Despite the unpretentiousness in general, horseradish is susceptible to a number of diseases and the attack of insect pests. Let's consider the main dangers.

  • Babanukha (cabbage or horseradish leaf beetle). A small beetle capable of completely destroying horseradish leaves.

    First aid: Immediately remove the affected parts of the plant. Adult beetles and larvae can be hand-picked. In the case of a mass distribution of beetles on a home plantation, it is optimal to carry out a deep digging of the soil, and then treat the horseradish with the drug "Karbofos" or the like.

  • Cabbage fireball. A butterfly whose larvae feed on horseradish leaves.

    Methods of prevention and control: early planting of horseradish, if necessary - treatment with drugs ("Actellik", "Inta-vir", etc.).

  • Wavy flea. A tiny, barely visible bug that can do serious harm by devouring horseradish leaves.

    Prevention: harvesting tops in the fall, after harvesting, deep digging of the soil. In the spring and summer, during the growth of horseradish, you also need to loosen the soil in the beds with horseradish. If the wavy flea is still wound up, then insecticides are used.

If the horseradish is infected with parasites, you can try to arrange glue traps for them. For example, apply strips of honey to the leaves.

The most dangerous horseradish diseases are provoked by pathogenic fungi:

  • White rot affects the rhizomes of horseradish (the "web" of the mycelium is visible on the affected plants).

    Prevention: do not overmoisten the soil, do not thicken the bushes when planting, weed the beds in a timely manner.

    If, nevertheless, the fungus appears, remove the affected plants, treat the rest of the bushes with fungicidal preparations containing copper.

    If you find that white rot has affected horseradish, you need to change the area under this crop next year. We do not plant horseradish on the previous site for at least three years!

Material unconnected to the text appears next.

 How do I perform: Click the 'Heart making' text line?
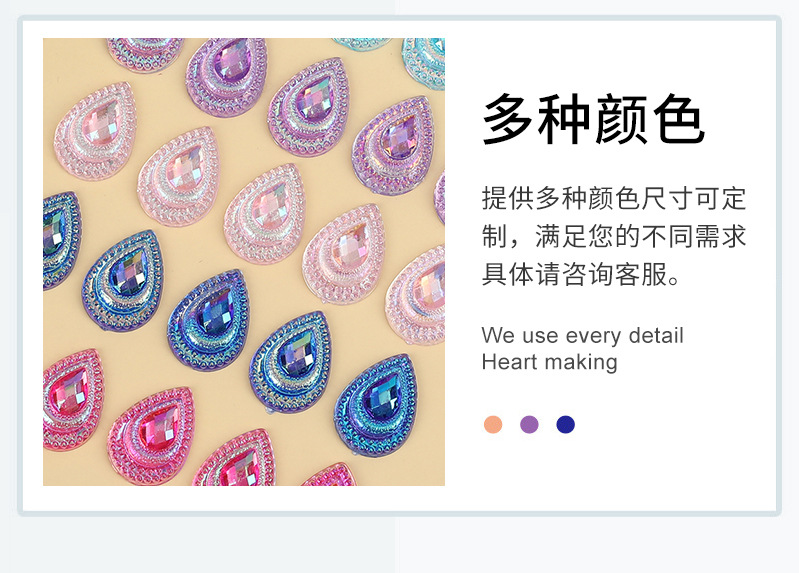549,362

  • Verticillary wilting. The leaves begin to wither from below, and soon all the plants will die. The methods of struggle are only radical. The affected plants are removed, the soil from under the diseased bush is also removed. It is required to loosen the soil well after watering. In the fall - destroy all leaves and stems of plants left after harvesting, dig deeply into the area.

Growing as a business

Growing horseradish as a business idea looks pretty attractive. Undemanding crops, coupled with high yields, promise a good income. From a small area of ​​five acres, it is theoretically possible to collect up to a ton of rhizomes.

On an industrial scale, it is the roots of horseradish that are usually used. However, leaves are sometimes put up for sale. Estimated prices in 2018:

  • Horseradish leaf - about 36 rubles / kg.
  • Root - from 40 to 350 rubles / kg.

The main problem, perhaps, is finding wholesale buyers. You can offer products directly to manufacturers of condiments like "crap" or publish your offer on specialized message boards on the Internet. Of course, there is always a risk of crop failure in agriculture. But this applies to any culture, not just horseradish.

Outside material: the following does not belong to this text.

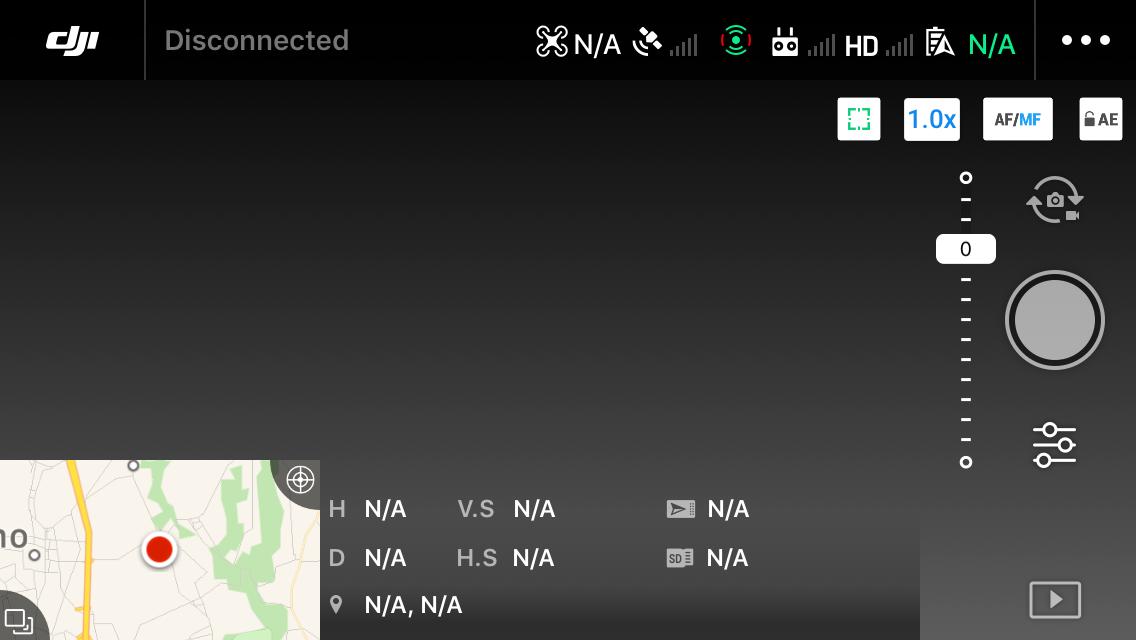Select the metering focus frame icon
The height and width of the screenshot is (640, 1136).
coord(859,119)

Read more about growing hen on an industrial scale here.

For yourself or for sale, but this simple plant should be allocated a plot on your site. The benefits, taste, ease of growing and storage make horseradish an indispensable inhabitant of the Russian vegetable garden. As you can see, it is quite simple to cultivate it. With a minimum of effort, it's easy to get a solid amount of a pungent, pungent crop. Strong root vegetables are the basis of popular spices, which is always useful on the everyday and festive table!

Watch the video: Horseradish - Separating and repotting (May 2022).